• What to work on: Render the entries from the line with "The image size is (1221, 686)." to the line with "pyautogui.click(x=690, y=57)" as a Markdown table, with the columns Row and Line, numbering each line and leaving out any blank ones.

(Data on locating visible targets)
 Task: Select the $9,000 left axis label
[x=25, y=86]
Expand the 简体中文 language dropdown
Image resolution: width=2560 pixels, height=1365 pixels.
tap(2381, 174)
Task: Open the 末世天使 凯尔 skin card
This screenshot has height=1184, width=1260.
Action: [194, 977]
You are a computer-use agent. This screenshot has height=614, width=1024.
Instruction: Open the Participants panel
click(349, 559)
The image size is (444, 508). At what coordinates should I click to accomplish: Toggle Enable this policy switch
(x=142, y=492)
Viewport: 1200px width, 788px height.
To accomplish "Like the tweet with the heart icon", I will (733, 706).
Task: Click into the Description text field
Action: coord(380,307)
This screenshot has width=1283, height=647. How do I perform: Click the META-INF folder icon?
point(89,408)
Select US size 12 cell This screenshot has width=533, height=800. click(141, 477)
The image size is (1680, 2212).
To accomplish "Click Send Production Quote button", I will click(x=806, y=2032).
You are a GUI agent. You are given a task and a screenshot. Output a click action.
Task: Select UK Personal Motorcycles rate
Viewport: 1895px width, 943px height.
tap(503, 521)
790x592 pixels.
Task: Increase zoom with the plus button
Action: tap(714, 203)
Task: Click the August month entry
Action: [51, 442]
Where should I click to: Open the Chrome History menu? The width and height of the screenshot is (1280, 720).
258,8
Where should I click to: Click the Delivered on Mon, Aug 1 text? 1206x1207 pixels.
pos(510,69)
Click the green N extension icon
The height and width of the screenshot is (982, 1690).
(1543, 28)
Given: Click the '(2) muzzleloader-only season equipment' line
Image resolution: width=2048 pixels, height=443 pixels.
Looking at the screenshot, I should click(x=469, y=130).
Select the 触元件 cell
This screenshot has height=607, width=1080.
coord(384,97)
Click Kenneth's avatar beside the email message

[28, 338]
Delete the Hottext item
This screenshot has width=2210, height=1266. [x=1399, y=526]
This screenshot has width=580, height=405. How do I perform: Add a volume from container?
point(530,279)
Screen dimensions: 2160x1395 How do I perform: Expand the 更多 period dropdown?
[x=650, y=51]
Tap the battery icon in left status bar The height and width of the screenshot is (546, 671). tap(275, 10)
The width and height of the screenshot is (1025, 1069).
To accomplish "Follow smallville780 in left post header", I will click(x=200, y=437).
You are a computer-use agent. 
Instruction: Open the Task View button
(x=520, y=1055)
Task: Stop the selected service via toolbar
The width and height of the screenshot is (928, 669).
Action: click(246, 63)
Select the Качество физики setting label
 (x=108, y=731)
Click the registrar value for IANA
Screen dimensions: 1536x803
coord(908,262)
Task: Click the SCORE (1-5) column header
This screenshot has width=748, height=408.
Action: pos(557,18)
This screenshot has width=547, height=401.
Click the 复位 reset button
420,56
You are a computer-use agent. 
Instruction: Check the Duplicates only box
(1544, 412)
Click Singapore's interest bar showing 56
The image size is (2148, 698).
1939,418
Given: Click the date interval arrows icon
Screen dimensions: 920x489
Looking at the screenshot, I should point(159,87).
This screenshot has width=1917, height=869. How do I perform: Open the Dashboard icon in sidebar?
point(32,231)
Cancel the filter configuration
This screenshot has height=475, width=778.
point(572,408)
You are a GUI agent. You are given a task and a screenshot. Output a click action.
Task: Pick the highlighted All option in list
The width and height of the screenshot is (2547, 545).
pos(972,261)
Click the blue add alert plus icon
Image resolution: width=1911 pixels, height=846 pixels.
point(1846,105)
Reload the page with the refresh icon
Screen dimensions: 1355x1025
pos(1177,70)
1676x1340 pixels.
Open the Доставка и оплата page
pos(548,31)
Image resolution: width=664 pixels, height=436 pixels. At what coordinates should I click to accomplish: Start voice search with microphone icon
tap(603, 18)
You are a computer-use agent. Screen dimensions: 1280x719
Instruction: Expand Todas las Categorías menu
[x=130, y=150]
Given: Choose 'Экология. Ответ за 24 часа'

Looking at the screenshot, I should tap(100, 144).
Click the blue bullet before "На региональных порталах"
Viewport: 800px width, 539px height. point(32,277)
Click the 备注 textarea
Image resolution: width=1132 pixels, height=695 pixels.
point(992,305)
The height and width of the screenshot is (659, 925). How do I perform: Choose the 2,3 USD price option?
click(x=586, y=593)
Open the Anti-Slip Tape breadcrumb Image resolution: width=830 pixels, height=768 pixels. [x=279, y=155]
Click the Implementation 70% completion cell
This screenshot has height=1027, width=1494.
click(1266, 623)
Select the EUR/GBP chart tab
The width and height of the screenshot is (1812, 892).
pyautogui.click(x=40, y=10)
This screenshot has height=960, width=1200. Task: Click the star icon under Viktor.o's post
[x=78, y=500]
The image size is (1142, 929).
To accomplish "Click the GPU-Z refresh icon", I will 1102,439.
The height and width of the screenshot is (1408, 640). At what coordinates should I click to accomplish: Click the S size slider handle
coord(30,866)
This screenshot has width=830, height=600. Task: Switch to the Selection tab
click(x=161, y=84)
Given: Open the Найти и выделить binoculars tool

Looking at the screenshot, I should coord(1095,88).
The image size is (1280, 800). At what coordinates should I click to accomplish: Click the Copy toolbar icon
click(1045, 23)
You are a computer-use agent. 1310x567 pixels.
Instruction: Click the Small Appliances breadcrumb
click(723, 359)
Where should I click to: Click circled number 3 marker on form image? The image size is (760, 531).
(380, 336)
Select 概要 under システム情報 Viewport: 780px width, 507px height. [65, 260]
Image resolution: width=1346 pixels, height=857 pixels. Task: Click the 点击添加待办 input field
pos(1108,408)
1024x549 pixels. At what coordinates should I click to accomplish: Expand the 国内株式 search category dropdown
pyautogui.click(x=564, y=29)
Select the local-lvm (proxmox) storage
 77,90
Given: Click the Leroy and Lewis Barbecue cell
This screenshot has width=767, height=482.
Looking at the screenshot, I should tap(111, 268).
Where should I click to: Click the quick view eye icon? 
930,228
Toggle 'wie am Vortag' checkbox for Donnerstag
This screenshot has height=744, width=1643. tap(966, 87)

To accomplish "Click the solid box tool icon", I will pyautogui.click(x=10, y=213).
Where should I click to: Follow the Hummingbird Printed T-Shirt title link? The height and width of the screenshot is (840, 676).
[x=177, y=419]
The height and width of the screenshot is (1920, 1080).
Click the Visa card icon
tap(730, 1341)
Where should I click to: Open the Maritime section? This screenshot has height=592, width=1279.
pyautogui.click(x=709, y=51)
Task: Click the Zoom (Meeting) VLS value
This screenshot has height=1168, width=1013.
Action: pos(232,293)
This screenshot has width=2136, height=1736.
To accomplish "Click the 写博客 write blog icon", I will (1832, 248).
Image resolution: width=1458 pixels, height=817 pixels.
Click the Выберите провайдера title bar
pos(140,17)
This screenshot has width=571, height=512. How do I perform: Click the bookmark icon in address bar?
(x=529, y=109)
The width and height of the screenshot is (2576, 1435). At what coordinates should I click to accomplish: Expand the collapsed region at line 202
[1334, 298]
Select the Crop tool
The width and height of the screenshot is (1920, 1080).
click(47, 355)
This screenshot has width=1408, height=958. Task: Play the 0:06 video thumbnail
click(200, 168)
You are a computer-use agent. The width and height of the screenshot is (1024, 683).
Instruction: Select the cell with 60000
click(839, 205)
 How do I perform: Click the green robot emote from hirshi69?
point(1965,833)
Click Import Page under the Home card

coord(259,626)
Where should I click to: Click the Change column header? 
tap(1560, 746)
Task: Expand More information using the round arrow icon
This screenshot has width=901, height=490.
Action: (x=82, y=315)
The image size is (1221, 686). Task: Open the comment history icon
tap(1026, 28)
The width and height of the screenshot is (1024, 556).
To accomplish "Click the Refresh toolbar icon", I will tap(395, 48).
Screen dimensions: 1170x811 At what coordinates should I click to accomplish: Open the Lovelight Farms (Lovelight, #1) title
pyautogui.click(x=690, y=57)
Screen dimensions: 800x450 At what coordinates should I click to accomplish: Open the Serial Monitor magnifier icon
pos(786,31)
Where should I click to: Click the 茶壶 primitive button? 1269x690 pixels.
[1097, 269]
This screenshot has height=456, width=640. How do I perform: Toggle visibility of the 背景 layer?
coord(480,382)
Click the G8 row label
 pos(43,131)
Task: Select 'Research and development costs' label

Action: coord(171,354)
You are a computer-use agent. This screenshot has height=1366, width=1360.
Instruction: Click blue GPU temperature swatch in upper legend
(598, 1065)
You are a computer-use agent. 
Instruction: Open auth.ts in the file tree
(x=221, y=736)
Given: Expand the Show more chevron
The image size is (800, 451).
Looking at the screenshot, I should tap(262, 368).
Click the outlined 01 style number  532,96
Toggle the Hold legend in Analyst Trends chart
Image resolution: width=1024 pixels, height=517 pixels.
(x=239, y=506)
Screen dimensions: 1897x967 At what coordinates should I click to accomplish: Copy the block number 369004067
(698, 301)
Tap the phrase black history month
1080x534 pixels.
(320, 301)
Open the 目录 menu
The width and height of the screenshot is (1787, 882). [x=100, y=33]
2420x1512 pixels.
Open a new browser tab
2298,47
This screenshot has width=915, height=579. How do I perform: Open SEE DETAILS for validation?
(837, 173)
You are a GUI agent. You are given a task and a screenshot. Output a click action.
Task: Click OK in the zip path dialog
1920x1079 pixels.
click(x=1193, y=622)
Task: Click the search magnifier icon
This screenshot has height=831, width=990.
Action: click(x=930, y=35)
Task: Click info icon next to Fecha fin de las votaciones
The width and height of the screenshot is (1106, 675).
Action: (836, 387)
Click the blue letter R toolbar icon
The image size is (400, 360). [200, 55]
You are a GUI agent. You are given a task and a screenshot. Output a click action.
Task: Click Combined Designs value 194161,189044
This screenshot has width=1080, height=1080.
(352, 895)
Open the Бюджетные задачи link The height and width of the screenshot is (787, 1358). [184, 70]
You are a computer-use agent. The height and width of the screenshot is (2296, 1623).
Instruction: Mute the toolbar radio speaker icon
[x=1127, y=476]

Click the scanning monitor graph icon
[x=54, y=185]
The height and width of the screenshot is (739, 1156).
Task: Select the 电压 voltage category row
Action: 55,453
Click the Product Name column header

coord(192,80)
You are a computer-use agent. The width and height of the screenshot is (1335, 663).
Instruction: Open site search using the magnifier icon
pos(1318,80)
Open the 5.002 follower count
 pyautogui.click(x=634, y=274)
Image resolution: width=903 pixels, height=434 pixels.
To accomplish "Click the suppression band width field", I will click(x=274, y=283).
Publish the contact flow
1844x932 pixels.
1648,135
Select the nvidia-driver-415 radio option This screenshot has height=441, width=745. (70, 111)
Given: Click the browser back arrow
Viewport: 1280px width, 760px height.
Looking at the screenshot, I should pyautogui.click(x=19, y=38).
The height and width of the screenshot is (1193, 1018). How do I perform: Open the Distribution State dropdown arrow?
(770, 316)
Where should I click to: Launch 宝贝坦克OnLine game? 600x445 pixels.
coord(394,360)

• Solution:
| Row | Line |
|---|---|
| 1 | The image size is (1221, 686). Task: Open the comment history icon |
| 2 | tap(1026, 28) |
| 3 | The width and height of the screenshot is (1024, 556). |
| 4 | To accomplish "Click the Refresh toolbar icon", I will tap(395, 48). |
| 5 | Screen dimensions: 1170x811 At what coordinates should I click to accomplish: Open the Lovelight Farms (Lovelight, #1) title |
| 6 | pyautogui.click(x=690, y=57) |